Sheep64 on Mon 22 Feb 2021 wrote:
You might want to provide operand sizes which are binary and/or Fibonacci length. Specifically, 0, 1, 2, 3, 4, 5 and 8 byte.
jeffythedragonslayer's question about ADD/ADC,
jeffythedragonslayer's flag mnemonic (which led to another discussion about 65816 REP/SEP) and this topic, I consider 24 bit addition and similar.
I've considered 8/16/32/64 prefix instructions which also allow access to additional registers. This could be implemented with one multiplexer to a legacy ALU and a RISCy ALU. The legacy ALU allows arbitrary precision binary/decimal addition/subtraction using carry input. The legacy ALU also allows arbitrary precision binary/decimal increment. The RISC ALU allows larger operations, binary only, no carry in. Hopefully, 8 bit decimal adjust and 64 bit addition are equally balanced and the major latency comes from one multiplexer. I hadn't previously considered that operations can be combined to handle unusual sizes. So, for example, prefixed ADC performs 16/32/64 bit ADD and the carry out may be used with legacy 8 bit ADC. This is sufficient for 1, 2, 3, 4, 5 and 8 byte using only one or two addition operations. The rare cases of 6 or 7 byte operations are possible but require more instructions.

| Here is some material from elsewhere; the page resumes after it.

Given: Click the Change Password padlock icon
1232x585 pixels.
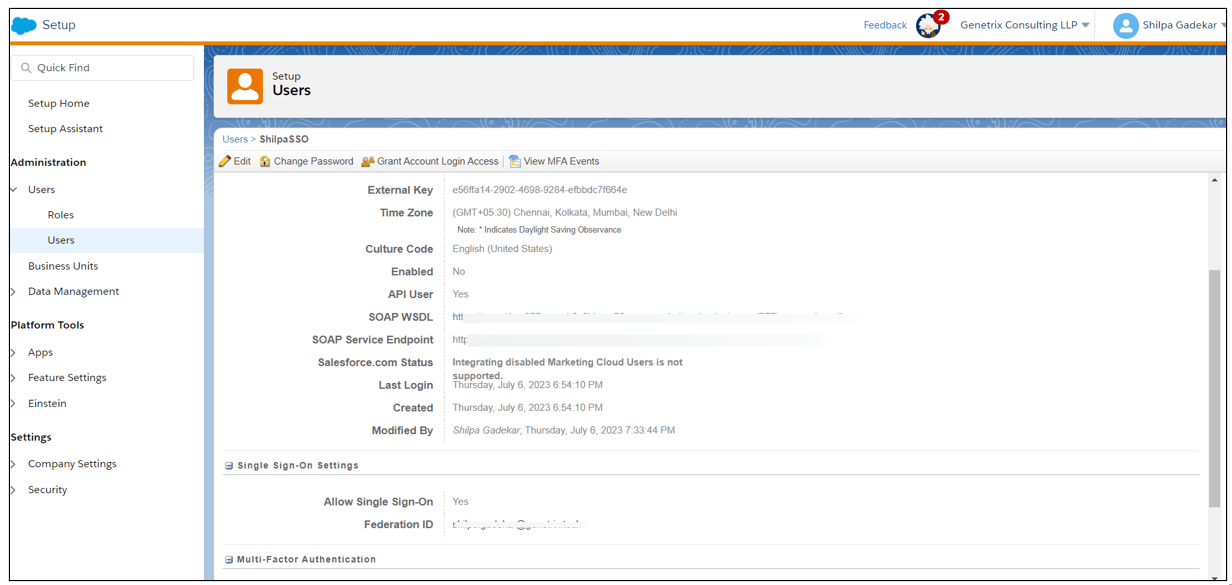Looking at the screenshot, I should coord(266,160).
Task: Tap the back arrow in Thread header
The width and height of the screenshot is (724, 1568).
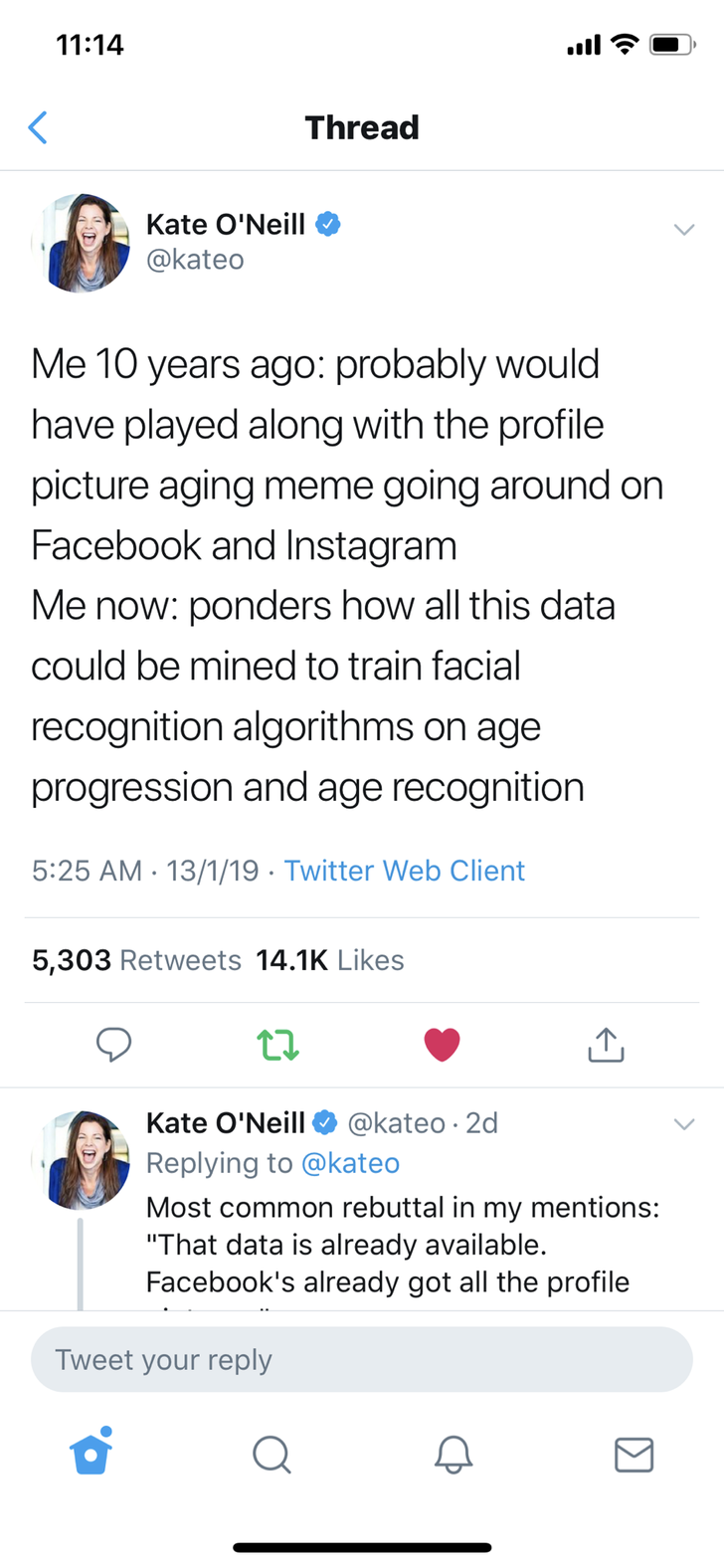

randyhyde may correctly think that I'm an idiot because 65000 already handles this case.
Proxy on Tue 17 May 2022 wrote:
Usually RISC CPUs have 3 operands: 2 source and 1 destination. ... But honestly I don't fully know the consequences of choosing one over the other.
3-address register-to-register operations are not very useful if there are less than six symmetric registers. 2-address destructive operations can always be preceded with a register transfer, although this requires faster system (and more energy) to achieve the same amount of useful work. If money and energy is not the limitation, 2-address instructions have the greatest density - and this magnifies the effect of instruction caching. That's why we see x86 servers with 768MB of third level cache and battery powered RISC with one tier of cache. Likewise, smaller 2-address instructions are preferable when issuing multiple instructions per clock cycle - although that's a quagmire of security problems.

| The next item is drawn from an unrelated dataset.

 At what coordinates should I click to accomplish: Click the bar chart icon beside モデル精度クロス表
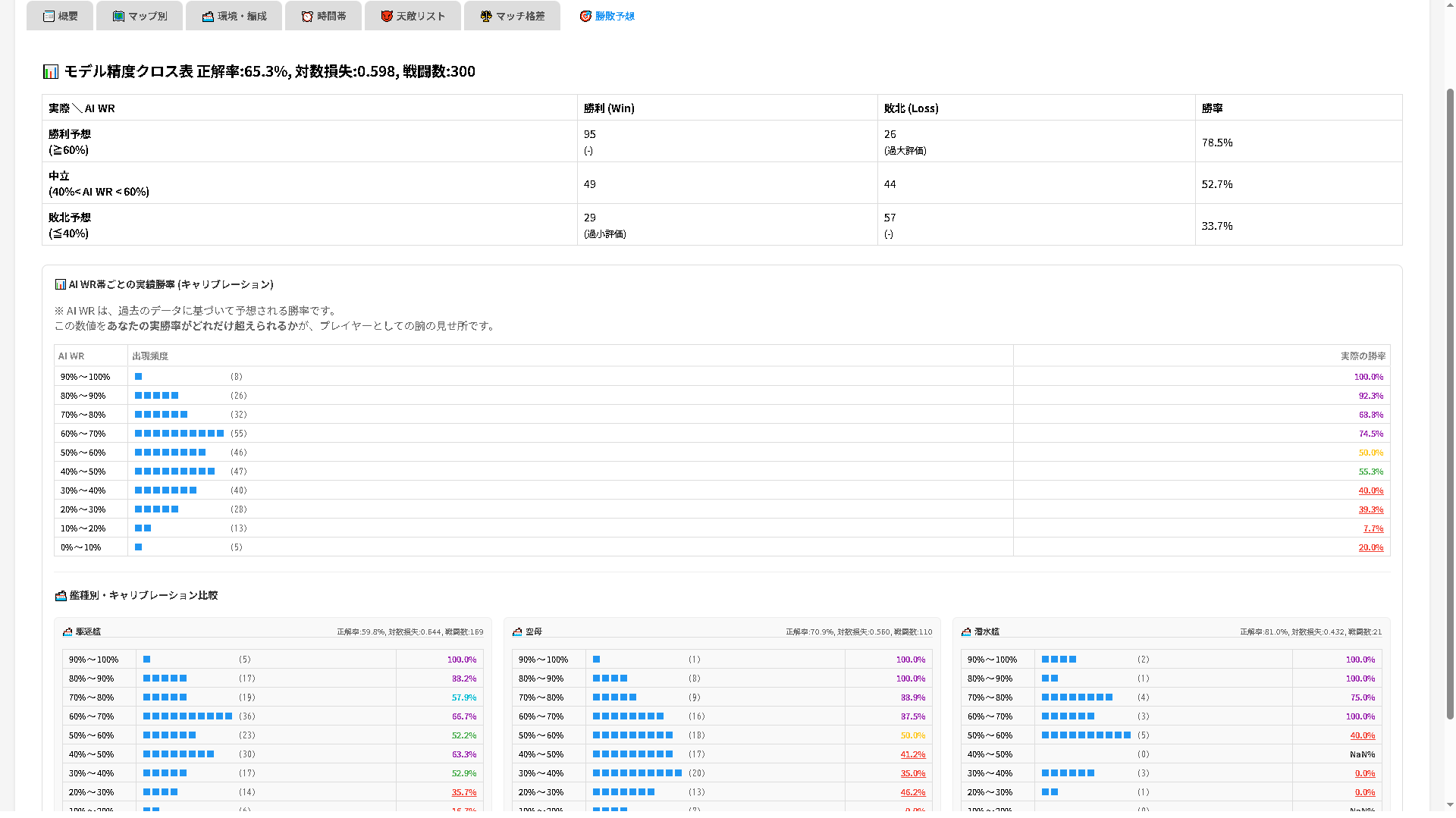pos(51,72)
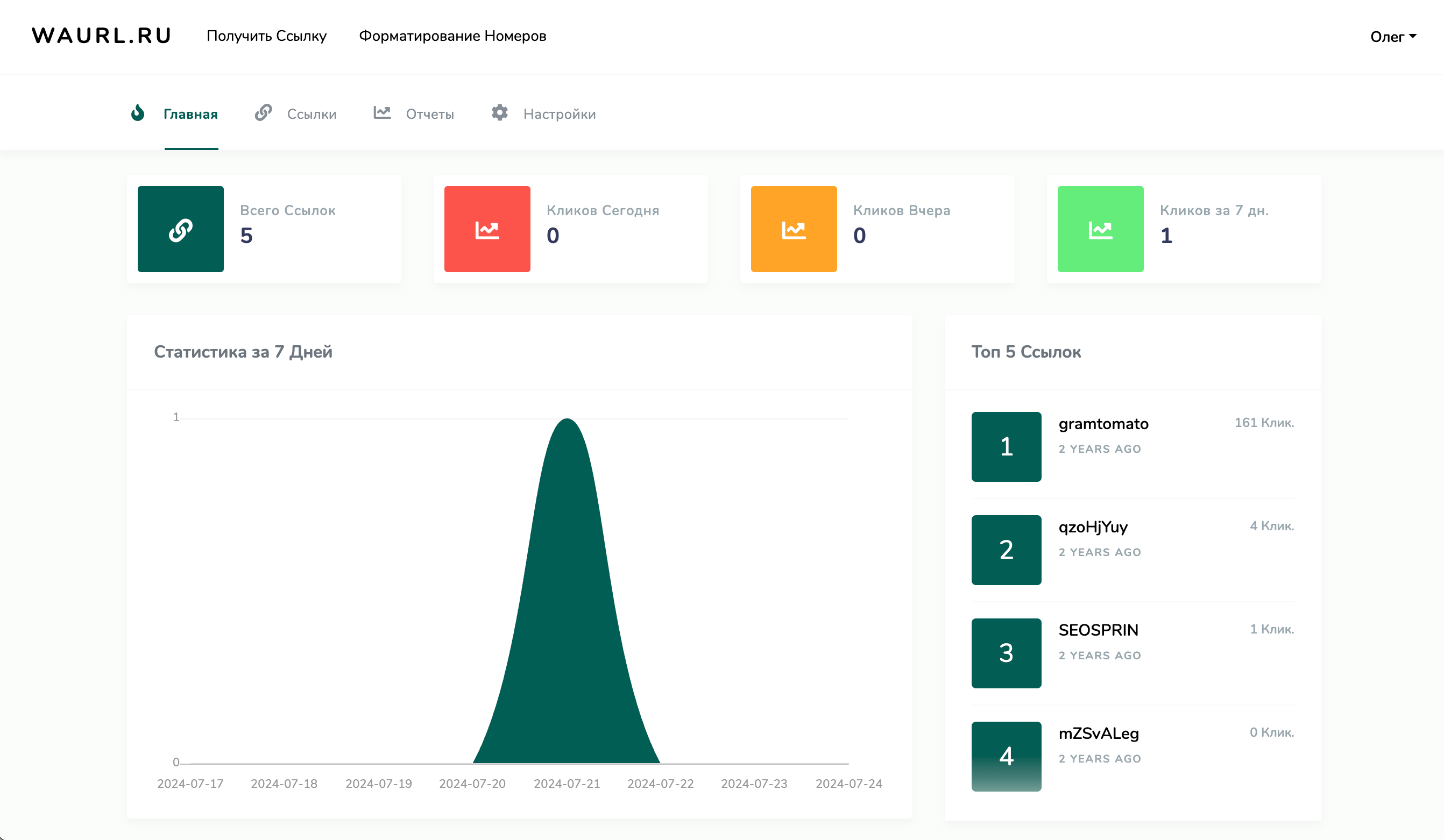Click the orange Кликов Вчера chart tile

[794, 229]
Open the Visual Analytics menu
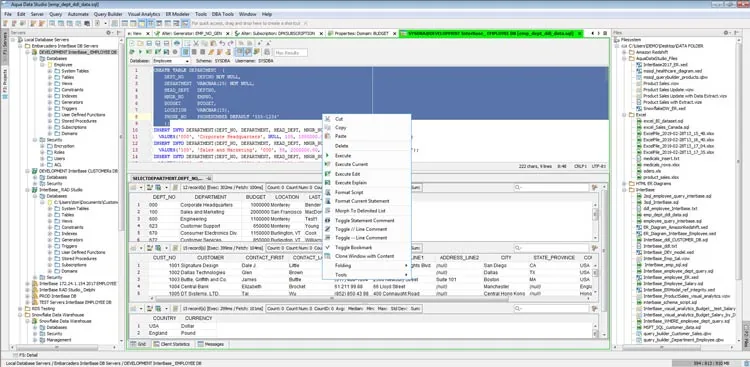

It is possible to retro-fit 2-address register architecture with a 3-address prefix and this is especially useful if implementation is already 3-address internally. However, if you're doing this, your architecture has probably "jumped the shark".
Overall, 2-address instructions are preferable for running legacy, single threaded binaries at maximum speed. 3-address instructions are best for MIPS per Watt.